L’attuale generazione di attivisti palestinesi, sebbene giovane, sta facendo scelte consapevoli nel rifiutare quadri che cercano di vendere il sogno di “costruzione dello Stato” e “soluzioni pragmatiche”. Ciò include il rifiuto di approcci legali internazionali che garantiscono a Israele la copertura per una maggiore appropriazione di terre, l’espansione degli insediamenti, la cancellazione e l’eliminazione dei nativi e il continuo assassinio di palestinesi, così come la conservazione di un sistema regionale ineguale che perpetua le dinamiche coloniali.
Mentre il discorso mainstream vorrebbe farci credere che questi giovani palestinesi siano ingenui, il loro rifiuto non è un segno di estremismo, ma di chiarezza nella loro visione anticoloniale e impegno per la giustizia. Chiedono lo smantellamento di un sistema che ha sostenuto l’oppressione coloniale, piuttosto che riforme che ne armeggino solo ai margini. Rifiutando i quadri imposti dagli attori internazionali, stanno affermando il loro diritto a determinare il loro futuro alle loro condizioni.

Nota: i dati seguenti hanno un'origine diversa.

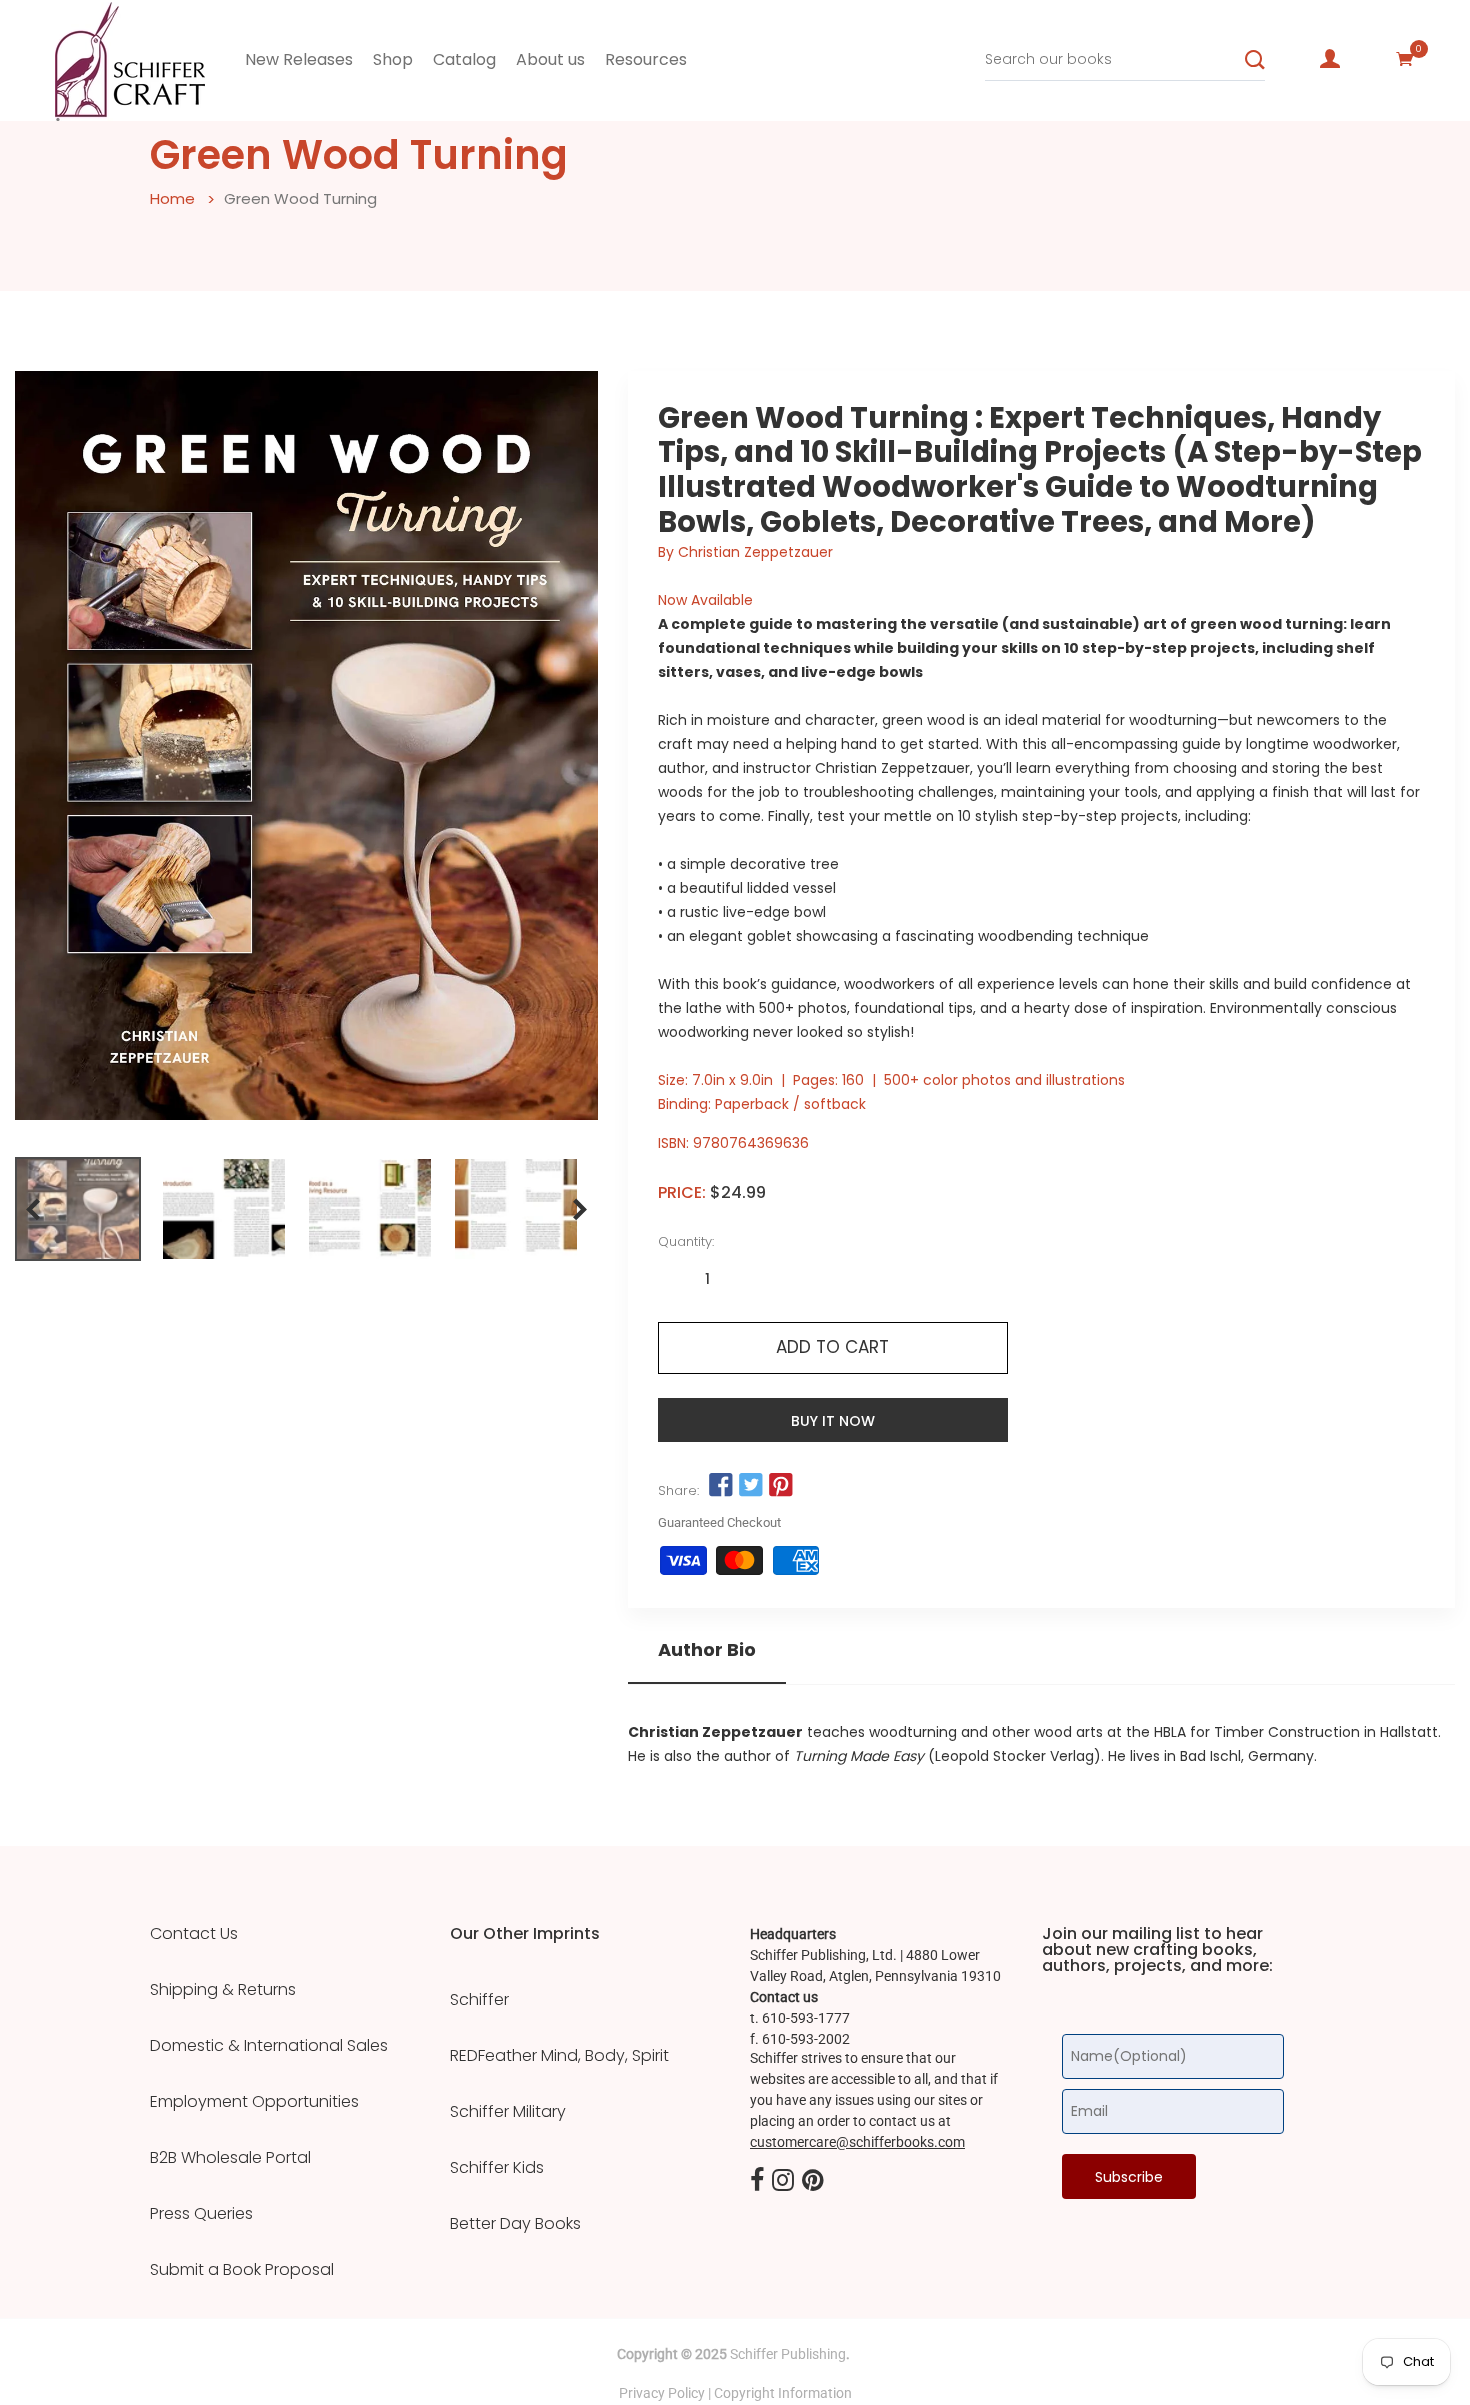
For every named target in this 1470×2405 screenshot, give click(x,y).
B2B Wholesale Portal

Respingere il loro approccio come estremo, o metterne in discussione la legittimità perché non in linea con le aspettative occidentali, riflette un atteggiamento paternalistico che la decolonizzazione cerca di riorientare. Dobbiamo chiamare questa violenza coloniale per quello che è, e denunciarla nei termini e nel linguaggio necessari per smantellare alla fine il suo ruolo brutale. Perché i palestinesi dovrebbero chiedere qualcosa di meno di questo?
Mjriam Abu Samra è una Marie Curie Post-Doc Fellow presso il Dipartimento di Filosofia e Beni Culturali dell’Università di Venezia Ca’ Foscari e presso il Dipartimento di Antropologia dell’UC Davis, USA. È stata Coordinatrice e Senior Researcher presso il Renaissance Strategic Center di Amman, in Giordania. È stata attivamente coinvolta nell’organizzazione transnazionale dei giovani palestinesi.